But unfortunately InnoDB submitted only one page i/o request at
once. I filed a bug report #68659. As written in the bug report, on modern
HDD RAID 1+0 environment, I could get more than 1000MB/s disk
reads by submitting 64 consecutive pages requests at once, while
I got only 160MB/s disk reads by submitting one page
request.
To make Logical Read Ahead work better on our environments,
we fixed this issue.

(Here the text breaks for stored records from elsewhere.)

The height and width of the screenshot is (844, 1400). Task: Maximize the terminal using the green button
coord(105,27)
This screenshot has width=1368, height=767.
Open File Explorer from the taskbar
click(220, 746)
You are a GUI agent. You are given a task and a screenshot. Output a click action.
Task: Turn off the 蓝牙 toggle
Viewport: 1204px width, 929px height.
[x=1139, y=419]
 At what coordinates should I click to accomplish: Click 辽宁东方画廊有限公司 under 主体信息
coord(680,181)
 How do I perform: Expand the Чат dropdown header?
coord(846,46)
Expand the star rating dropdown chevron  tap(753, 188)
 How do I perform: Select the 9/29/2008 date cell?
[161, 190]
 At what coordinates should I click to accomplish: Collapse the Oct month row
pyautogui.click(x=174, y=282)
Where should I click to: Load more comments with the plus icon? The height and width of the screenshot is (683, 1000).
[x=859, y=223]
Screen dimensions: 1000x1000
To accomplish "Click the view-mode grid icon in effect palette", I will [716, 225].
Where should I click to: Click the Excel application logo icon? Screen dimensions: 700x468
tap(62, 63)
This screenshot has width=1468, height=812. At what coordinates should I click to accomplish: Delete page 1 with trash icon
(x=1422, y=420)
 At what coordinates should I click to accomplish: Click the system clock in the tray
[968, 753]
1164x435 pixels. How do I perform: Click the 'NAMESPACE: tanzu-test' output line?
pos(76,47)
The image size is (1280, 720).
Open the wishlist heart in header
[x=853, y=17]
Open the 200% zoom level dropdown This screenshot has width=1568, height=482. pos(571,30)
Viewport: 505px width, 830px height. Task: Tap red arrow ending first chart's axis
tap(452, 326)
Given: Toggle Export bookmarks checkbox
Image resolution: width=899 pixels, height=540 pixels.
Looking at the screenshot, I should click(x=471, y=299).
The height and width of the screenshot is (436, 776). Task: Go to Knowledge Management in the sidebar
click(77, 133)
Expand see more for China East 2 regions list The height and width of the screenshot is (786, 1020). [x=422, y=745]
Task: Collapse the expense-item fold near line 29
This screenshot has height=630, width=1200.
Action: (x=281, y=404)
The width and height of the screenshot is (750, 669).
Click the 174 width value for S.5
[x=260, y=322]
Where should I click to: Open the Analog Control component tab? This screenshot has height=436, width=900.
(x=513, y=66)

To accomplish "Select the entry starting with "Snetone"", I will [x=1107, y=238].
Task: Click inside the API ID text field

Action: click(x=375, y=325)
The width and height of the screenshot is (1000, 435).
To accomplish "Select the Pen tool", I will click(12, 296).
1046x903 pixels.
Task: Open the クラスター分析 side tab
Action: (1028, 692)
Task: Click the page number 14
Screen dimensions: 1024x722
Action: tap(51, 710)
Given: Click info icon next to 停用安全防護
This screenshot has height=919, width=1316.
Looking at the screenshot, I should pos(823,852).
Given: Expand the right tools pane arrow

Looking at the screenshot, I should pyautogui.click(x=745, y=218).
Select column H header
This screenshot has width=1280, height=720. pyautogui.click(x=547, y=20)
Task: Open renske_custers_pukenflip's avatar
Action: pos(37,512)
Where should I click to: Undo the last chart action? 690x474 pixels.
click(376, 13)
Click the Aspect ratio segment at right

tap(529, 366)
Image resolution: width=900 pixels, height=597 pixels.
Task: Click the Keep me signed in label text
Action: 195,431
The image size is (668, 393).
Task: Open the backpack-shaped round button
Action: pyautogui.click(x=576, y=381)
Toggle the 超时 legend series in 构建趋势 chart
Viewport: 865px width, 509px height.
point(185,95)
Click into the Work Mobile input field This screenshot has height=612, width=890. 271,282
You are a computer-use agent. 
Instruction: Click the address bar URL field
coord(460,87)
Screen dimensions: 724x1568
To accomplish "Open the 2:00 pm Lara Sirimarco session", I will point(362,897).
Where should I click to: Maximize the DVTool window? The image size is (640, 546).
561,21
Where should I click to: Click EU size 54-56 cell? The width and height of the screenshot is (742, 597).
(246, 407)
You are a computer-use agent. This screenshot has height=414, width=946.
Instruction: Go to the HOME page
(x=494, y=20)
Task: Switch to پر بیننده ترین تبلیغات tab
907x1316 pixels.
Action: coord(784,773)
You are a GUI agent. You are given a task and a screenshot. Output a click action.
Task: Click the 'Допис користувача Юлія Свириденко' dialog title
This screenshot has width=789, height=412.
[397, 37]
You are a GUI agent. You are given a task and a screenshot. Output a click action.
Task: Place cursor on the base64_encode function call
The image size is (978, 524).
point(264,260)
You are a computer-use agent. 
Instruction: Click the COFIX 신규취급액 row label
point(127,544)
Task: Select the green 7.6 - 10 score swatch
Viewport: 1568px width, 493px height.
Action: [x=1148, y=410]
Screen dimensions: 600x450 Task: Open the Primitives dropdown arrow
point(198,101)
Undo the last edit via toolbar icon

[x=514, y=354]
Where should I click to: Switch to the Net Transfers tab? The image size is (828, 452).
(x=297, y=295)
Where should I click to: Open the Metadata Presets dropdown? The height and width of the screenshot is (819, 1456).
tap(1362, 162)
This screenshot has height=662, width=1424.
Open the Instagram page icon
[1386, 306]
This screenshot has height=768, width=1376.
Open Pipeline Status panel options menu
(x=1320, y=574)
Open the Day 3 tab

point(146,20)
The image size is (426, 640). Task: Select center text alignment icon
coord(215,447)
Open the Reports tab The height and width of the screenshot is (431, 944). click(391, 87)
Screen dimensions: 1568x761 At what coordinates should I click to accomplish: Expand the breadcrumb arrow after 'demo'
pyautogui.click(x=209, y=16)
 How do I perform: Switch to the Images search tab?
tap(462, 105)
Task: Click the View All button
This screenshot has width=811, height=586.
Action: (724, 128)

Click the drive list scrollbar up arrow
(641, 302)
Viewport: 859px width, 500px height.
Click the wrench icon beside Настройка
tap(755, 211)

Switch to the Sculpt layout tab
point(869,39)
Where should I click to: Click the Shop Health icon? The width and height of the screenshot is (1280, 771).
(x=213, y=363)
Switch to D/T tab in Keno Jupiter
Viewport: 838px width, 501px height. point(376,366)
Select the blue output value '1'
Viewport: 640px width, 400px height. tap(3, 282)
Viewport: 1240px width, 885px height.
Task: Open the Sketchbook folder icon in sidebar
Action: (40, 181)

On our MySQL, InnoDB submits many more page
i/o requests before calling io_submit().
Benchmark In both cases, our production tables (fragmented
tables) were used.
1. Full table scan on pure HDD (basic benchmark, no other
workload)
Table size | Without LRA | With LRA | Improvement |
10GB | 10 min 55.00 sec | 1 min 15.20 sec | 8.71x |
50GB | 52 min 44.42 sec | 6 min 36.98 sec | 7.97x |
2. Online schema change under heavy workload
Table size | Without LRA | With LRA | Improvement |
1GB | 7 min 33 sec | 24 sec | 18.8x |
* dump time only, not counting data loading time
Source code All of our enhancements are available at
GitHub.
- Logical read ahead implementation : diff
- Submitting multiple i/o requests at once : diff
- Enabling logical read ahead on mysqldump : diff
Conclusion InnoDB was not efficient for full table
scan, so we fixed it. We did two enhancements, one was
implementing logical read ahead, the other was submitting
multiple async read i/o requests at once. We have seen 8 to 18
times performance improvements on our production tables, and this
has been very helpful to reduce our backup time, schema change
time, etc. I hope this feature will be supported in InnoDB by
Oracle officially, or at least by major MySQL fork
products.